[THE TASK] After locating the line with "The image size is (436, 274)." in the data that follows, return it and every later line exactly, up to and including the line with "Open the 10 per page dropdown".

[DATA FOR THE TASK]
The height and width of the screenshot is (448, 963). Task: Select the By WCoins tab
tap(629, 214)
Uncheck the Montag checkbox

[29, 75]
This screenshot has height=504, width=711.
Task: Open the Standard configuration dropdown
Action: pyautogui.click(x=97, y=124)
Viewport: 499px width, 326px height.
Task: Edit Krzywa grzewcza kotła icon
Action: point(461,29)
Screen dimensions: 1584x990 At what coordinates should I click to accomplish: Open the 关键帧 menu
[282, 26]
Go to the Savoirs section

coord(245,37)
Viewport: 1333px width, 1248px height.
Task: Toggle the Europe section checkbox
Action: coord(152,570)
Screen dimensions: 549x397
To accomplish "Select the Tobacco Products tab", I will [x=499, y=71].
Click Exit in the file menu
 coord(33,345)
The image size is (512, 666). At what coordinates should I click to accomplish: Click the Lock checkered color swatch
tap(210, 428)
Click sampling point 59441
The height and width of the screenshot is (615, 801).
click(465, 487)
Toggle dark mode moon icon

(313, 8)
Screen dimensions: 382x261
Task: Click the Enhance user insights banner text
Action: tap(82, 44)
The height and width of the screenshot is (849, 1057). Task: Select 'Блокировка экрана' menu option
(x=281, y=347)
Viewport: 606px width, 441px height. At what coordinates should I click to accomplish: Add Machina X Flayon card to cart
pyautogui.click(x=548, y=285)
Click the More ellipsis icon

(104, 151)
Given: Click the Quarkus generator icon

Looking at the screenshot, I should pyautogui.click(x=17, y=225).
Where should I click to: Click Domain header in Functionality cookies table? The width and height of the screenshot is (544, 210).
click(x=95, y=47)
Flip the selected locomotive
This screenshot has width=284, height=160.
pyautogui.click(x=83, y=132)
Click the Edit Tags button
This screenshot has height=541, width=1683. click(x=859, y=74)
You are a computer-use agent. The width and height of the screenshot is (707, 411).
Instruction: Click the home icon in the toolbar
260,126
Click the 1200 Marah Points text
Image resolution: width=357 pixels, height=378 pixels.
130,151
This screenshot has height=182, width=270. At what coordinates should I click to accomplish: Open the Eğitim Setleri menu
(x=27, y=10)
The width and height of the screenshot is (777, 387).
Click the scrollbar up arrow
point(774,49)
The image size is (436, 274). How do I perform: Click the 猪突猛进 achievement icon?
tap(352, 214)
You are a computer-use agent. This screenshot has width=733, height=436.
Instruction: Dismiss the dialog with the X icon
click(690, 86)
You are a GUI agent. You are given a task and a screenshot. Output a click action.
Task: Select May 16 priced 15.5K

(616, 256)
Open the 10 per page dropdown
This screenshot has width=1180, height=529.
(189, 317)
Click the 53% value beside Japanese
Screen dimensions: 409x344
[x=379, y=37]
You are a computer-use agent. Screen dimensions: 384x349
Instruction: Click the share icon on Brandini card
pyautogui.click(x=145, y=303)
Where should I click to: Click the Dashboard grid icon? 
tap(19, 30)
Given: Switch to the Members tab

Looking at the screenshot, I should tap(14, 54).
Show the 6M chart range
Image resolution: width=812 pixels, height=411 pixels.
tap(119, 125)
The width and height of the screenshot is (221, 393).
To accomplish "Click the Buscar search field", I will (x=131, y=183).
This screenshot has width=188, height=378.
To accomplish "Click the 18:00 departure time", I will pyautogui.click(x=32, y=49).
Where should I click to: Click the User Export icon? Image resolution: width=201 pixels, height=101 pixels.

[EXERCISE RESULT]
The image size is (436, 274). How do I perform: Click the 猪突猛进 achievement icon?
tap(352, 214)
You are a computer-use agent. This screenshot has width=733, height=436.
Instruction: Dismiss the dialog with the X icon
click(690, 86)
You are a GUI agent. You are given a task and a screenshot. Output a click action.
Task: Select May 16 priced 15.5K

(616, 256)
Open the 10 per page dropdown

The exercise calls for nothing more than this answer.